--- Your instructions ---
Show every line of the data below that includes the word "computer".

--- Collected data entries ---
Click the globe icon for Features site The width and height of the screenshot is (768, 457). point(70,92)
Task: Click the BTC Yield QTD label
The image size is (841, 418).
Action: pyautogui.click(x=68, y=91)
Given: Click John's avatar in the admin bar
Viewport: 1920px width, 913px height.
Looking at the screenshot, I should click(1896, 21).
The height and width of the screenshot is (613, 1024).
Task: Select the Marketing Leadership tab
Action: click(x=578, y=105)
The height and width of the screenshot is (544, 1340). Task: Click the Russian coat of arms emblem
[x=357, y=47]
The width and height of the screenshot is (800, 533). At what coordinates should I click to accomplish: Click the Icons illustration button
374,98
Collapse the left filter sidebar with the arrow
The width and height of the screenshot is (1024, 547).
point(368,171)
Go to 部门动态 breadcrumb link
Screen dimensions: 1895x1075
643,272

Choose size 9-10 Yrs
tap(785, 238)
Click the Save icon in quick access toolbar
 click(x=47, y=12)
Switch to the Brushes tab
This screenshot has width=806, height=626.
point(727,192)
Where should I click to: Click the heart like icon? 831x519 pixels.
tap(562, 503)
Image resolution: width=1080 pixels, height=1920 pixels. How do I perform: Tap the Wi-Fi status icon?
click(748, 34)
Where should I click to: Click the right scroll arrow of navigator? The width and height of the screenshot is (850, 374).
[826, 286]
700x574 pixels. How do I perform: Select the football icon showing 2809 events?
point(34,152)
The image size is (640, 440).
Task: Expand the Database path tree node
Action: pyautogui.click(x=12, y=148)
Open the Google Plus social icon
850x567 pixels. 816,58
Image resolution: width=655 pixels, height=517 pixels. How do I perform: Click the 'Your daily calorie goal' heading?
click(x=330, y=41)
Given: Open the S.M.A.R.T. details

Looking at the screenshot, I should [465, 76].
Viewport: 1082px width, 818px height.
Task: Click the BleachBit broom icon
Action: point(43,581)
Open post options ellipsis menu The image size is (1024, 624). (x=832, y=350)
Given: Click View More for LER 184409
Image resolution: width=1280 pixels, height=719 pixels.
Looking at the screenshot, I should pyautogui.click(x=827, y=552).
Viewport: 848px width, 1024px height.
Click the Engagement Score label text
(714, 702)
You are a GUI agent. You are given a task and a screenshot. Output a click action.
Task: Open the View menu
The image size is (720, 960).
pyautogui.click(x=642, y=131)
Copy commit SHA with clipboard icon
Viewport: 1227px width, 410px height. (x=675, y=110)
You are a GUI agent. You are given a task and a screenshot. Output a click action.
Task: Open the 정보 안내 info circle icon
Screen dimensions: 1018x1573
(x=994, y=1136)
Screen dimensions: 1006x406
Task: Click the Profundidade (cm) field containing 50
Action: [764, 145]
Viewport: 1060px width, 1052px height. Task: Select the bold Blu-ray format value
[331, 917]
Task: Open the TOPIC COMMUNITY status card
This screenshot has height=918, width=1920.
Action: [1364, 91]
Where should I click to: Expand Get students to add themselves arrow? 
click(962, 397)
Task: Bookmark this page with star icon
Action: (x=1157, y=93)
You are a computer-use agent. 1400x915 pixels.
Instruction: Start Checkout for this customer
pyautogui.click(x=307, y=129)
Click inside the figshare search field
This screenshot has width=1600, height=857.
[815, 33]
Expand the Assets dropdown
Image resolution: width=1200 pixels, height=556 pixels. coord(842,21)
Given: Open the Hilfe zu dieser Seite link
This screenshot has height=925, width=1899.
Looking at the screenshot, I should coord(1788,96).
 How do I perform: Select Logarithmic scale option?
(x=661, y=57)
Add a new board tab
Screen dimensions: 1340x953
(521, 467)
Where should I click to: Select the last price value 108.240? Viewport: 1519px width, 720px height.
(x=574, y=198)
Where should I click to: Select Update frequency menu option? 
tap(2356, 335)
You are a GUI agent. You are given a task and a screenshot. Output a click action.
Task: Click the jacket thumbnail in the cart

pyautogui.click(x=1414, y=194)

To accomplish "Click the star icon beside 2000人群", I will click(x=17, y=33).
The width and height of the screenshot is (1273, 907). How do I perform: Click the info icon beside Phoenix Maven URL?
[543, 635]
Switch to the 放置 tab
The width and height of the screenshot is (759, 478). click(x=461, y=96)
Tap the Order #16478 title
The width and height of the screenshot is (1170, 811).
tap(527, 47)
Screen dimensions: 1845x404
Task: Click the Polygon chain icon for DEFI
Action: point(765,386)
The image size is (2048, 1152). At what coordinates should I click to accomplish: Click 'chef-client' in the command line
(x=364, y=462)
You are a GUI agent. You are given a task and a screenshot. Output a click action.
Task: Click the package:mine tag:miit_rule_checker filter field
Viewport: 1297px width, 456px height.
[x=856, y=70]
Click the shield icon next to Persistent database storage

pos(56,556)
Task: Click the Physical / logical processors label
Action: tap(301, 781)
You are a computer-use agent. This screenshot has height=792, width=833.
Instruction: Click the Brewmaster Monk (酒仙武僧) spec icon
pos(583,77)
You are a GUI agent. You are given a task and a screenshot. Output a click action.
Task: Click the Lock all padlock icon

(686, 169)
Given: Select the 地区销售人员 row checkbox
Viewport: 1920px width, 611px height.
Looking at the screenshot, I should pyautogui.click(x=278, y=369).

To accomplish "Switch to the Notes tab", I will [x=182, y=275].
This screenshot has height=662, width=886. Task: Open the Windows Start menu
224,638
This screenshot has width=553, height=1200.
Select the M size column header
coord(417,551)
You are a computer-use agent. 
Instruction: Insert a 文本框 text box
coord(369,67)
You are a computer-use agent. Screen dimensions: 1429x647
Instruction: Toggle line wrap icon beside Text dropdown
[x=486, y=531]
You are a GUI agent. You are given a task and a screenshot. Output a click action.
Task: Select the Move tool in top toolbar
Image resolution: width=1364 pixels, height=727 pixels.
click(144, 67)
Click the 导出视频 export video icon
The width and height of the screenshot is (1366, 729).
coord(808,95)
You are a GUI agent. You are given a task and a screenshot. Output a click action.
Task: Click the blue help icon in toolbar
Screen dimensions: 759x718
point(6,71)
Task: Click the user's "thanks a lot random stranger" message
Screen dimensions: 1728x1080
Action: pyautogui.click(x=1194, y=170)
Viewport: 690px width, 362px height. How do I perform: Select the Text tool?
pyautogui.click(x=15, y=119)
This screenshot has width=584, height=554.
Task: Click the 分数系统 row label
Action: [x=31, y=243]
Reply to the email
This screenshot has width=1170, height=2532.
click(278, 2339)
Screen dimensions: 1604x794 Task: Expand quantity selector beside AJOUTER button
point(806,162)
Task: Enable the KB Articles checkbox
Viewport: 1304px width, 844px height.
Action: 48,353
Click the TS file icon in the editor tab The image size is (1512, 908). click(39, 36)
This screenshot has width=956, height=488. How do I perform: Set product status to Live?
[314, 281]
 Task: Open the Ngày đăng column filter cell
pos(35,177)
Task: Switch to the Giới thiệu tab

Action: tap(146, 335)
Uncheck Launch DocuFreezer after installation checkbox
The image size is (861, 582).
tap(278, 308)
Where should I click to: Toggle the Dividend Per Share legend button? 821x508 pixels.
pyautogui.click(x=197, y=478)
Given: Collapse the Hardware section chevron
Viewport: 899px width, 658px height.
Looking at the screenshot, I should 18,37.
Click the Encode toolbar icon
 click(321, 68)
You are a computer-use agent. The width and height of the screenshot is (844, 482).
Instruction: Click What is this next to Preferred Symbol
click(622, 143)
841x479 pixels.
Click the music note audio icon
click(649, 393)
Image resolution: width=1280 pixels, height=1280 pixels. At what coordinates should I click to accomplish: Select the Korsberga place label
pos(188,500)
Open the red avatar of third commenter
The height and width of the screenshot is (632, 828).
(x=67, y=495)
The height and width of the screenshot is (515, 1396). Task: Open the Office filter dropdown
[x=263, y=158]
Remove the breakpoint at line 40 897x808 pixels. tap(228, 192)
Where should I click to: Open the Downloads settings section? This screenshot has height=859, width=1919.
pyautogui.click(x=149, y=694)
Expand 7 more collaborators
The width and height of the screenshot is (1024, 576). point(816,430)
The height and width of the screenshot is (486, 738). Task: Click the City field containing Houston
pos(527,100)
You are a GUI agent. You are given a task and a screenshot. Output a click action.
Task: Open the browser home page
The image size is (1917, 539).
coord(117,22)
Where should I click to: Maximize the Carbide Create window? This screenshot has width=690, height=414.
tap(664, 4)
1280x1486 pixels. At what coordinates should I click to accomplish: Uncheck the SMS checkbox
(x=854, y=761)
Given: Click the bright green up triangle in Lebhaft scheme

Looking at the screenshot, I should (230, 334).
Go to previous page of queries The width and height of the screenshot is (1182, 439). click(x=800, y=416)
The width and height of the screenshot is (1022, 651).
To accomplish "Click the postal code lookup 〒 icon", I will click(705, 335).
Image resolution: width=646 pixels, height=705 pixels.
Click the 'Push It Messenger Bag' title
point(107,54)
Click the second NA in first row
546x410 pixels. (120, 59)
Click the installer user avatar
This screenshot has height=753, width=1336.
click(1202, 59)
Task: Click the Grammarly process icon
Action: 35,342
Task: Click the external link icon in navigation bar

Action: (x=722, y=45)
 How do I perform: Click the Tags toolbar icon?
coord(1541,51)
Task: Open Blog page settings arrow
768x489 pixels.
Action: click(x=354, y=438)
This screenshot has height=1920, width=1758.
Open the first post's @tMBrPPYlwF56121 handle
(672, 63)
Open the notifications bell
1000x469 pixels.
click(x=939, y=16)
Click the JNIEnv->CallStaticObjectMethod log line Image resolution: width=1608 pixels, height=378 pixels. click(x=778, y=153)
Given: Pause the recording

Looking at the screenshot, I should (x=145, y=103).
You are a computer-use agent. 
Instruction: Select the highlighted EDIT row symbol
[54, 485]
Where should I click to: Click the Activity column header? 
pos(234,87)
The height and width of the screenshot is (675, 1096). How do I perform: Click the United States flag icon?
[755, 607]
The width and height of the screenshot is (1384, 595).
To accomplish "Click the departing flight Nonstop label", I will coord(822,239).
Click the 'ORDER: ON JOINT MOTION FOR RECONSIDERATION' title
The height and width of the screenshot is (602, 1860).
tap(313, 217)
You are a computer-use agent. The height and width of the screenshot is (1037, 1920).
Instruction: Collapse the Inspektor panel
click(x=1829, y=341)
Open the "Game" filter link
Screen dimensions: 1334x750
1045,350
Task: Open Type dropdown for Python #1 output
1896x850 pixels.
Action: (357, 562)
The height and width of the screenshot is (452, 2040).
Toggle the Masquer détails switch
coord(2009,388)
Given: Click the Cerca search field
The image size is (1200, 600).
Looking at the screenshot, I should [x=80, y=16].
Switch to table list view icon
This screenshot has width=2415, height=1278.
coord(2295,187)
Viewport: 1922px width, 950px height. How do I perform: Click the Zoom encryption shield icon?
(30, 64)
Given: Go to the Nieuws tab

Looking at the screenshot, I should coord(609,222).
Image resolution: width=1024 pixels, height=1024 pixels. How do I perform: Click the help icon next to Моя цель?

--- The answer ---
You are a computer-use agent. 1400x915 pixels.
You are a computer-use agent. This screenshot has height=792, width=833.
You are a computer-use agent. 
You are a computer-use agent. Screen dimensions: 1429x647
You are a computer-use agent. The width and height of the screenshot is (844, 482).
You are a computer-use agent. 
You are a computer-use agent. The height and width of the screenshot is (1037, 1920).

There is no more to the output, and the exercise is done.